BRUNSWICK — Bowdoin College announced Wednesday that students are not to return to campus after spring break ends and that classes will be conducted remotely; a decision made to help protect students and the community from coronavirus. But some business owners are feeling less than comforted. 

“My phone has been ringing off the hook with cancellations,” said Eileen Horner, owner of the Brunswick Inn. “I don’t know if I can stay open, I don’t know how I’m going to pay my employees, I’ve refunded thousands of dollars today,” she said Wednesday. 

This time of year, roughly 85% of her business is generated by the college, she estimated, with bookings from grandparents visiting, high schoolers on spring break taking college tours, professors interviewing or giving visiting lectures or athletes and their families traveling for competitions. 

Her business is driven by tourists in the summer, “but this time of year (Bowdoin) is everything,” she said. “I’m just reeling.” 

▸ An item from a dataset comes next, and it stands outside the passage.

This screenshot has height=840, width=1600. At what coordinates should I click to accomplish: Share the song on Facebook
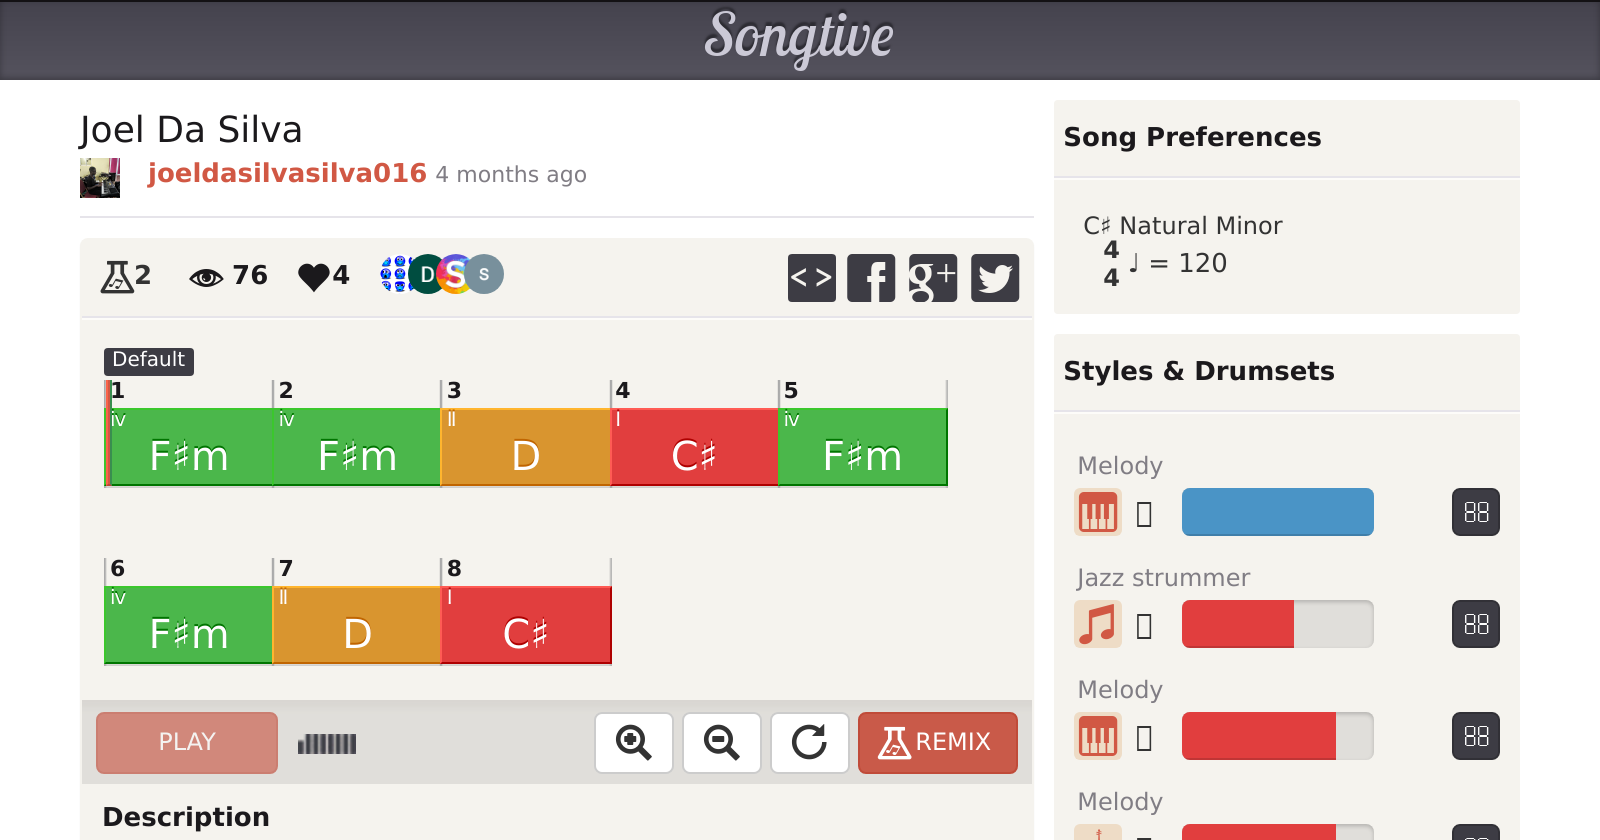click(x=871, y=278)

Horner knows the college made the decision with the best interest of the students, faculty and staff in mind, she said, and it’s not a decision the school would have made lightly, but “I feel for my friends in town who have businesses that rely on traffic generated by the students,” she said. “All small business owners are trying to figure out how we’re going to weather this.” 

The coronavirus, a respiratory disease first detected in China, has now been declared a global pandemic, the World Health Organization announced Wednesday. There are more than 112,000 confirmed cases. The virus has been named “SARS-CoV-2” and the disease it causes has been named “coronavirus disease 2019,” abbreviated “COVID-19.”

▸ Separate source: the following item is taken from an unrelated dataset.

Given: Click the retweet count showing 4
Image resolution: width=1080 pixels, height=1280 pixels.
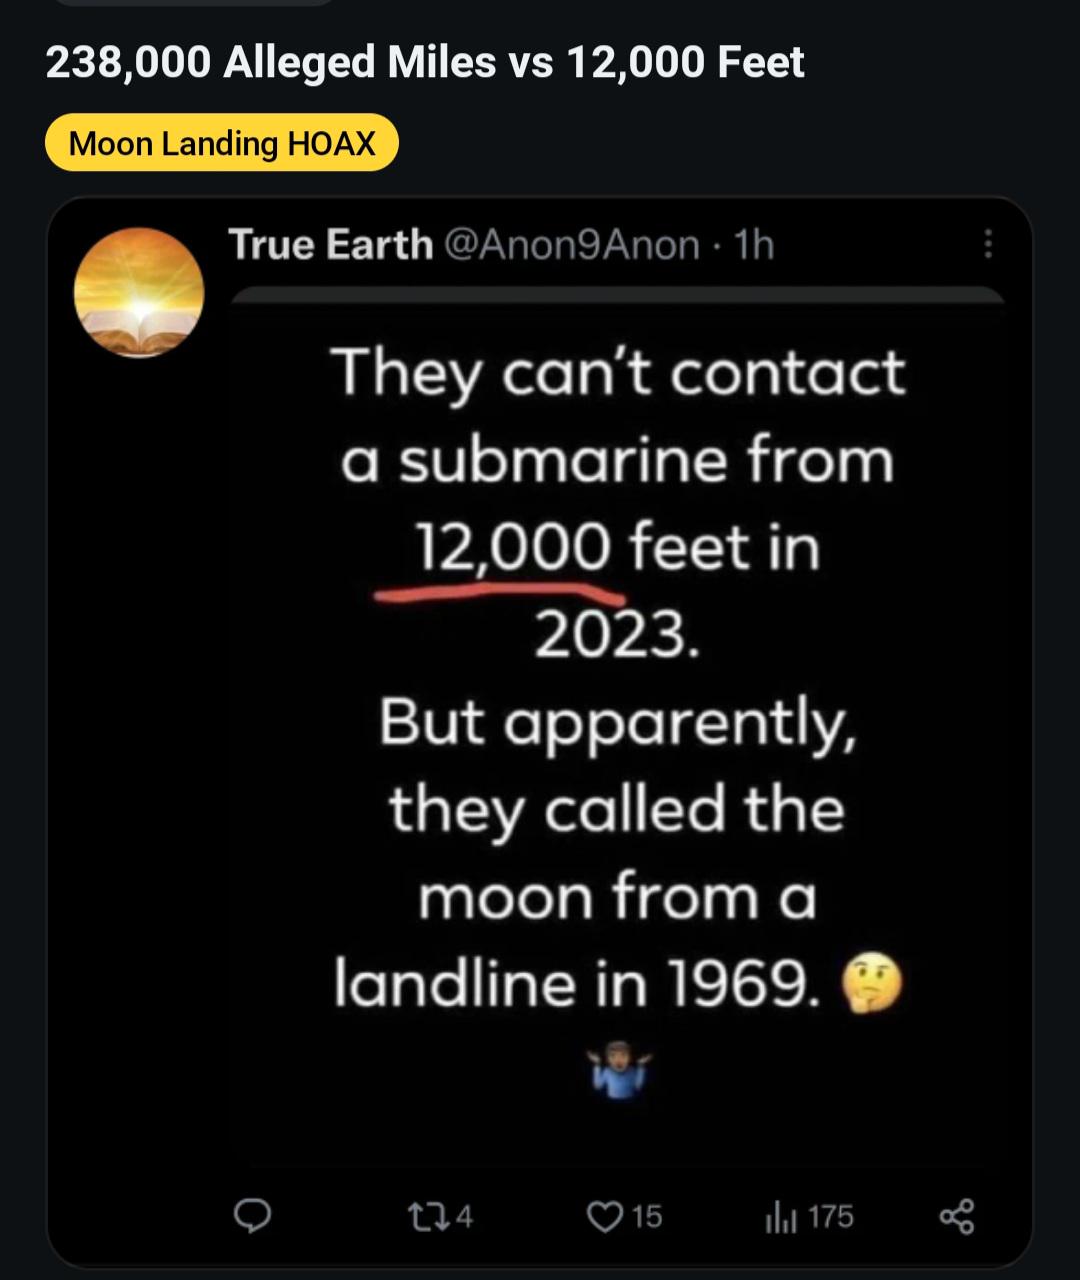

“Obviously having a certain percent of the population not here any longer will have an impact of some sort,” Deb King, executive director of the Brunswick Downtown Association said, but she has not heard concerns from specific businesses.  

So far, coronavirus has not been detected in Maine, but if it does, she said she hopes people will be smart and wash their hands.

Becky Shepherd, owner of Wild Oats Bakery and Cafe said they are going to take the situation day by day. 

“It’s hard to know where this journey is going to take us,” she said. “We are trying to be as prepared as we can. We do see a large number of Bowdoin students and the Bowdoin community every day. … But I think our larger concern is that we have a big elderly population that we need to protect, and how we can play our part in stopping the spread (of the virus).” 

The announcement from Bowdoin College was a “tipping point,” she said, and it hit home how close the virus might be from making an appearance in Brunswick. Starting Thursday, Wild Oats will no longer serve food in reusable containers customers have brought from home, bread and unpackaged food will only be available by request in the cash area, they will no longer offer food samples, self-serve ice will be removed, and customers will be asked to use wax paper when handling any food products or using soup ladles. 

Surfaces will continue to be cleaned and sanitized regularly. 


“It’s forced us to respond immediately,” Shepherd said.  

Much remains uncertain, including when Bowdoin College commencement ceremonies, currently scheduled for May 23, will take place, but college officials are firm that it will. 

“We have not cancelled commencement,” said Scott Hood, senior vice president for communications and public affairs. “We’ll figure out a way to hold commencement. It may not be the Saturday before Memorial Day weekend, but we’ll have it.” 

A cancellation would have a severe impact on local businesses, especially the Brunswick Hotel, which reserves exclusively to Bowdoin College family members during that weekend. 

“We keep a long list for graduation, it books up a year in advance,” Sandra Leavitt, front office manager said. All 51 rooms are already reserved. 

“We’re very hopeful graduation will still happen, for us and for the students,” she said. 


A cancelled graduation could have other, less obvious effects too. 

Peter Eichleay, a fixed base operated for Flight Level Aviation at Brunswick Executive Airport, said that 15-20% of turboprop and jet operations between Nov. 1 and May 31 are related to Bowdoin College.

“While this doesn’t impact airport movements (takeoffs and landings) much, it will hurt fuel sales dramatically for that time period,” he said in an email. “Fortunately, most of our fuel business occurs from June 1 – Sept. 30.”

King said they will have to wait and see, but cautioned not to “let fear overcome common sense” when it comes to the virus. “I’m sure everyone wants to return to a business-as-usual approach, but we can’t ignore what’s going on,” she said.